EXTRACT:
BEGIN
Sunday, November 12, 2006


Remembering Ellen Willis

The weekend of mourning Ellen Willis began with the e-mail I received from my friend Donna Gaines, who wrote:

"The Original Riot Grrrl: Ellen Willis (1941-2006)

On November 9, Ellen Willis, died following a sudden relapse of lung cancer. I remember the first time I saw her byline--the policeman's daughter from Queens didn't hide her sex as "E.Willis" or stick to "women's issues." In New Journalism, writers like Ellen Willis, Tom Wolfe and gonzo Hunter Thompson dove right in, they read the social world like a Zap comic, like the Ramones. Willis wrote about the family, Lou Reed, Janis Joplin, Israel, Elvis, about everything. After leaving the Village Voice, she became a professor in the journalism department of New York University and the head of its Center for Cultural Reporting and Criticism.

My longtime Village Voice editor and friend, Ellen Willis taught me how to write, beating the academese out of me, she put my suburbia on the cover of the Village Voice and sent me to Bergenfield."

Donna is referring to Bergenfield, N.J., where an epidemic of teenage suicide had broken out. Donna, with her PhD in sociology and black belt in heavy metal, went to find out what was up with all that. The result was an overpowering Voice cover story and ultimately a book called "Teenage Wasteland."

Donna continued: "I can still hear her screaming, "You're over-explaining!! Just say it!!"

My transformative experience with Ellen was yang to Donna's yin. Ellen brought me into academia, getting me a fellowship to study in the NYU Graduate School of Journalism's then new Cultural Reporting and Criticism program, which she created, for the 1997-1998 academic year. Not only did I spend a year working towards my Master's degree, tuition-free: Ellen found $10,000 for me as the Elizabeth Arden-Chen Sam fellow. (Readers of Liz Smith's gossip column in those days were familiar with the name Chen Sam; Chen was Elizabeth Taylor's spokeswoman, and had recently died of cancer.)
END
LIST OF TASKS:
**A.** Copy the stretch of the Ellen Willis remembrance from "Sunday, November 12, 2006" through "Ellen Willis (1941-2006)" word for word.
**B.** Answer these questions using the Ellen Willis remembrance:
(i) On what date did Ellen Willis die?
(ii) What was the title of the book that ultimately came out of the Bergenfield assignment?
(iii) For which academic year was the NYU fellowship?

Saved entries
BEGIN
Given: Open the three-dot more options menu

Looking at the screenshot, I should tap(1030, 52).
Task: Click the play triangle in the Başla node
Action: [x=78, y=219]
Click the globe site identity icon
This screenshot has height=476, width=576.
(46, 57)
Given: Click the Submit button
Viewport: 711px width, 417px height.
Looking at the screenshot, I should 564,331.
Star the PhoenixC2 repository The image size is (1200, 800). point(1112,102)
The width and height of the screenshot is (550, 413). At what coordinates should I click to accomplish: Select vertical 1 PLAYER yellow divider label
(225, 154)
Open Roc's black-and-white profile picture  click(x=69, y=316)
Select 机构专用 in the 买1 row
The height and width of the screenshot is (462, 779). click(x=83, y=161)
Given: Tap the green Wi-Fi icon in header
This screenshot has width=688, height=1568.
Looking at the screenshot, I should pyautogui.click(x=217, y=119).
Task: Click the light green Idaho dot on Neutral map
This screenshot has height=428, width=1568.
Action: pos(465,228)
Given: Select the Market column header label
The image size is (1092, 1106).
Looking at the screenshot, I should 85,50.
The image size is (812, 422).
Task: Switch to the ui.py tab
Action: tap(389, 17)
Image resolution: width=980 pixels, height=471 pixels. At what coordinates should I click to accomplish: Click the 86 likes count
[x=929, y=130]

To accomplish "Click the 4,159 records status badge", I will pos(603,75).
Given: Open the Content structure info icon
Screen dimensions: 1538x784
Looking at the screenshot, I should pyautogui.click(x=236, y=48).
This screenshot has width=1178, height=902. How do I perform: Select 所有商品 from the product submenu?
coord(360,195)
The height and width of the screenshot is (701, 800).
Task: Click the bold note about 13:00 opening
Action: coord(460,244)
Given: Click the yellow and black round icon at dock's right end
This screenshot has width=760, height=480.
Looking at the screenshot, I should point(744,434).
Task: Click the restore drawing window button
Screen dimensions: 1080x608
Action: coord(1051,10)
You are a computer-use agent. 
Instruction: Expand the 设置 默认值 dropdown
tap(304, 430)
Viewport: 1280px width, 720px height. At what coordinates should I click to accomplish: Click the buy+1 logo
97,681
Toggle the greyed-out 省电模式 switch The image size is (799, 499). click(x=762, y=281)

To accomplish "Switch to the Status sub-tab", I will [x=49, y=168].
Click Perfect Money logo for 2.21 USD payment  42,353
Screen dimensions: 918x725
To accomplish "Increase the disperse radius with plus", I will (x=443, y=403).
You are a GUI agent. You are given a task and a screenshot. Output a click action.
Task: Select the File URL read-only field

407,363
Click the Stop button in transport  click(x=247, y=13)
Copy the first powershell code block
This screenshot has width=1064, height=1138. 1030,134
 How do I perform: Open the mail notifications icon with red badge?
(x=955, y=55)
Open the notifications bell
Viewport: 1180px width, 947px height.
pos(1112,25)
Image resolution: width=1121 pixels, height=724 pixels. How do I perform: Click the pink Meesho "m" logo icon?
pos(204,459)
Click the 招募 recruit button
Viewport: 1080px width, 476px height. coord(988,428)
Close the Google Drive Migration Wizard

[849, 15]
END
EXERCISE SOLUTIONS:
**A.**
Sunday, November 12, 2006


Remembering Ellen Willis

The weekend of mourning Ellen Willis began with the e-mail I received from my friend Donna Gaines, who wrote:

"The Original Riot Grrrl: Ellen Willis (1941-2006)

**B.**
(i) November 9
(ii) "Teenage Wasteland"
(iii) 1997-1998